Did you adjust your bittering hops to balance it for the lower gravity? I mean, I assume dropping down to ~35 IBUs would give you a pretty nice session beer.

28
Yeast and Fermentation / Re: "Rack on to" secondary
« on: February 13, 2017, 02:31:24 PM »
Don't rack it again - that is unlikely to be any help. Bottle it ASAP.

The "sour" note could be a few things. (1) it could be an infection, which would mean the beer has caught a microbe like lactobacillus and that it will keep getting more and more sour, so you should drink it ASAP (assuming it tastes okay). (2) it could be that you used old extract - old extract has a distinct sour taste that I notice in a lot of novice homebrew - this can usually be avoided by sticking to just dry malt extract and grain, or by switching to a better homebrew supply store. (3) dark malts are acidic and you probably didn'y do anything to combat that acidity with your water - it could be that the pH is low because of your water chemistry and grist - next time try using reverse osmosis water from the grocery store and reading up on water chemistry in brewing. (4) some yeast strains naturally produce more acidic-tasting beer. Did you use Nottingham? That makes every beer a little tart, IME.

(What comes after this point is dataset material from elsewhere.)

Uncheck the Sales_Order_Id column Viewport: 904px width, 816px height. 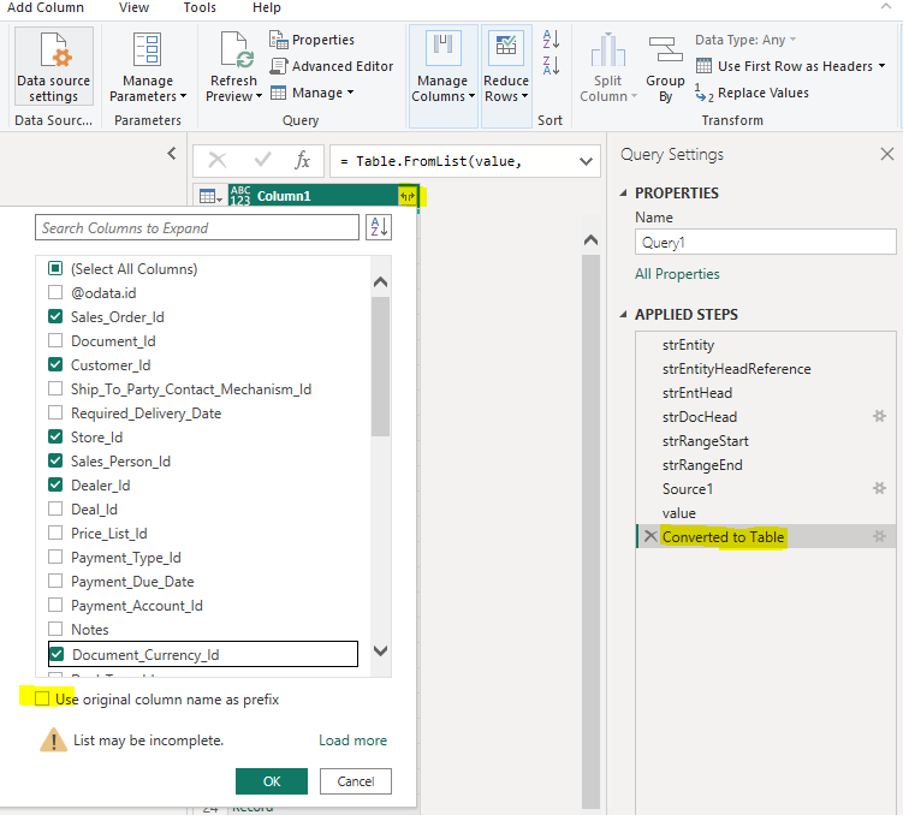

If I were you, I would just bottle now and check on it in 2 weeks. If it tastes okay/is carbonated, chill almost all of the bottles (your potential souring microbe will be slowed down by the fridge). Leave at least 1-2 bottles at room temperature for 3 months or so to see how they develop. You will know it if they are infected because they will get super carbonated and very very sour. If it's an infection, throw away all the plastic that touched the beer.

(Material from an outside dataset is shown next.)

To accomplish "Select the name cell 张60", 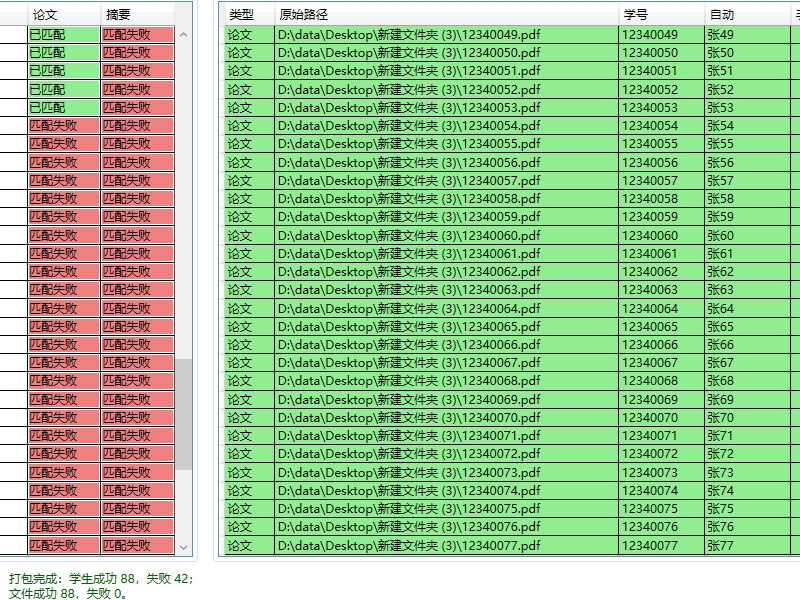I will click(x=720, y=235).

In the future, I recommend against doing too much with a recipe. Cocoa, raisins, bourbon, vanilla, and cinnamon are a lot to add to a beer as a novice. You will get better at brewing quicker if your beer isn't "hiding" behind all those competing flavors. If you want a stout, try a plain stout recipe. You can always add vanilla-infused bourbon to half of it when you're bottling. But it's your beer. I know I sure tried to make every beer over 7% ABV and I put fruit and spices and chocolate in about half of my first 10-20 batches, so I get the appeal. My beer got better when I started doing less. Now, if I want to brew a complex flavored stout, I know what (almost) every ingredient does and what each different technique will give me, so my beers are a lot more consistent.

29
Yeast and Fermentation / Dry Yeast for Bohemian Dark Lager
« on: February 13, 2017, 01:54:27 PM »
Hey guys, which dry yeast would you recommend for a Bohemian Dark Lager? My instinct is to just go with W-34/70, as it is reliable and pretty good with malt-forward lagers, but I have read positive remarks about about S-189 and I know Mangrove Jack's Bohemian Lager purports to be an authentic Bohemian Lager strain (and it is available at my LHBS).

MY favorite beer in Prague last summer (by far) was Kozel Cerny. And, pretty consistently, I found the fresh dark lagers of Prague (especially the unpasteurized "tank beer") to be superior to both the other Czech beer offerings (pale lagers of varying strengths and amateurish American-style IPA offshoots, with few exceptions) and to other regional dark lagers I have had.

Having done some research, I am determined to brew something similar, though I rarely brew lagers. I know I can get liquid forms of some of the legitimate Czech yeast strains, but I would prefer to use a dry yeast, as I find building a giant starter annoying.


30
Ingredients / Re: Your favorite malt and hop of the year.
« on: January 30, 2017, 02:08:11 PM »
CaraHell and Mosaic

In 2016, I really became enamored with CaraHell. I use it alone, with CaraFoam/carapils, and/or with wheat malt to make pale ales and IPAs. I really like it in a hop-forward beer. I find it subtler than other light crystals.

Mosaic has recently overtaken Simcoe as my favorite hop that I can readily get. I still think I prefer Nelson Sauvin, but I haven't been able to buy a fresh pound of Nelson Sauvin in a long time, so I just enjoy it in beers that I drink. I really like that, unlike Simcoe, Mosaic works equally as well on its own as it does in a blend.